Slashdot Mirror


ESP8266 Basic Interpreter Lowers IoT Entry Bar For Amateur Programmers (esp8266basic.com)

New submitter mmiscool writes: ESP8266 Basic is a project less than 6 moths old. It is open source and designed specifically for the internet of things. The ESP8266 microcontroller costs less than $3, and once the basic firmware is loaded to the device a user can connect to it using Wi-Fi and start programming right inside their web browser. No wires, no software or plugins to install. Just a simple text editor. There is now a community, primarily older folks who fell in love with Basic on the Commodore, who are using it for controlling a variety of projects. The code is amazingly simple and includes commands for interfacing with neo pixels, OLED displays, Temperature sensors, hobby servo motors and of course the blinky LED. It also provides commands for browser widgets that can be used to construct interfaces for the device like textboxes, buttons, sliders and dropdowns. The bottom line is that Basic is not dead, and has finally made its way into the internet of things. Make last year ran a three-part series on the chip (here's part one), but things have advanced quite a bit since then, when people were first noticing that the ESP8266 is more powerful than the tasks for which it was first marketed.

6 of 112 comments (clear)

  1. Older people who feel in love with basic on c64 by Anonymous Coward · · Score: 2, Insightful

    (Blushes)

    1. Re:Older people who feel in love with basic on c64 by Desty · · Score: 3, Insightful

      It is true... C64 "V2" Basic was my first taste of programming and I was pretty much hooked straight away, even though it was a fairly unpleasant dialect, with line numbers and no auto-renumbering function, only two significant characters in variable names (so "speed" and "spinning" were the same variable, leading to code with awful variable names) and the lack of any commands for controlling the audio hardware or doing anything with video other than writing characters and symbols. The only way to make sound or create sprites (or even change the screen colours) was to use POKE commands to write to arbitrary memory locations (generally through trial and error, as a kid with no documentation, before the web existed).

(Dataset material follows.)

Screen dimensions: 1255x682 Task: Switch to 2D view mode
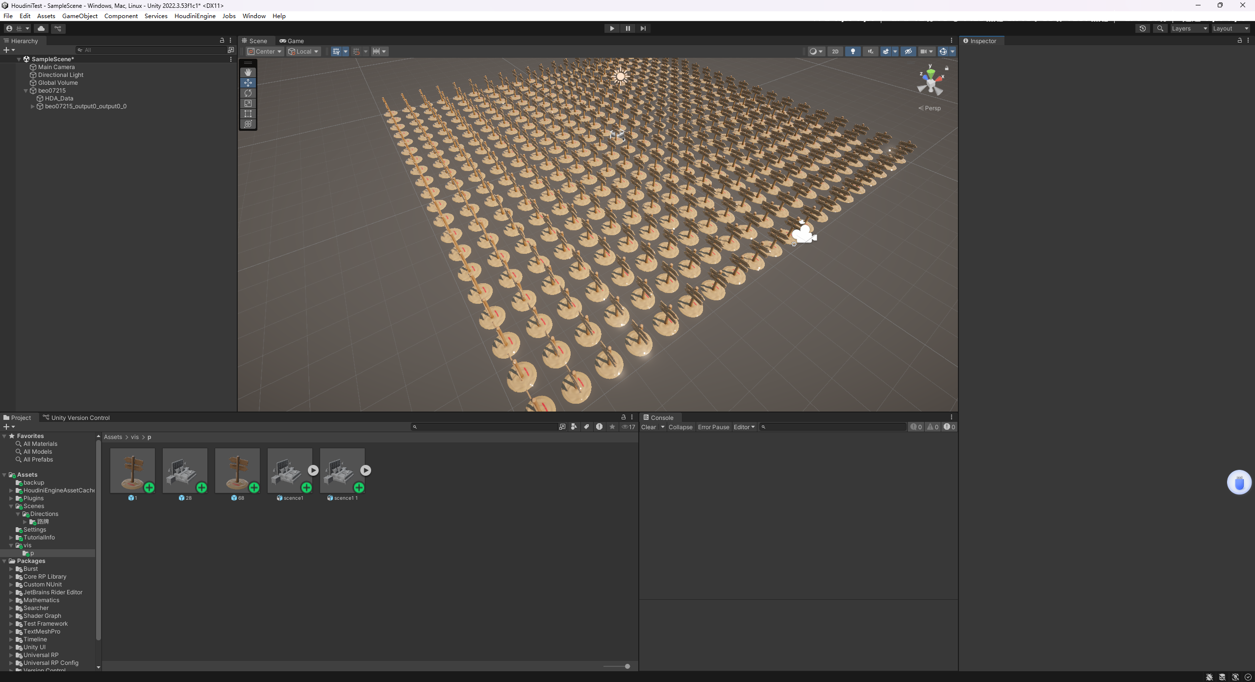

      Still, there was enough magic there that once you'd really gotten a taste for it, there was no going back. On the plus side, almost every programming language after that seemed really reasonable if not generous :)

  2. Re:Why BASIC by dacut · · Score: 4, Insightful

    Whose idea was to choose an interpreted language for the extremely slow 8-bit home computers?

    Because fitting a compiler into the tight memory constraints was next to impossible. The BASIC ROM on the C64 was 8 kB; per Wikipedia, this is what forced Commodore to revert to v2.0 BASIC, which lacked even disk directory listing commands (remember LOAD "$", 8 and how it would clobber whatever you had in memory?).

    Applesoft BASIC, which had these features, used 10k of ROM by comparison. Apple's earlier Integer BASIC was about the same size, but gave up floating-point support.

    BASIC made it easy for beginners (like myself) to get something working. If Commodore had only included an assembler, for example, this would have been too steep of a learning curve for most folks and they would likely have bought something else that did have an interpreter. That said, anyone writing "real" programs wrote them in assembly; you had to resort to extreme tricks to get decent graphics on these systems. If you haven't seen it, I highly recommend picking up a copy of Racing the Beam , which documents all the trickery that programmers for the Atari 2600 (which had weirder hardware but still was 65xx-based) had to resort to in order to make even halfway decent games.

  3. There's already an interpreted language on ESP8266 by Lurks · · Score: 4, Insightful

    Since it hasn't been mentioned here. The ESP8266 is no stranger to interpreted languages. The NodeMCU firmware offers a Lua interpreter. It's been around for longer than this BASIC project and is now fairly robust. I have created a couple of projects with it and been pleasantly surprised, particularly with support for the u8glib library. This is just outstanding.

    There's lots of reasons to like an interpreted language on a device like this. That said, the hardware/libraries integration and maturity is way more important than exactly what interpreted language. I feel a tag nostalgic for BASIC but I don't really see the utility over the excellent NodeMCU firmware. There's even an online firmware builder that allows you to select which features, ostensibly hardware protocols and the like, to bake in so you can maximize how much free heap there is. http://nodemcu-build.com/

  4. I must be old... by anchovy_chekov · · Score: 4, Insightful

    I remember when Basic was spelt BASIC, as in.. you know.. an acronym.

  5. FTFY by QuietLagoon · · Score: 3, Insightful
    ESP8266 Basic Interpreter Lowers IoT Entry Bar For Creating Security Vulnerabilities in IoT Devices.

    .
    Just what we need ... a bunch of people who know little about security programming the IoT.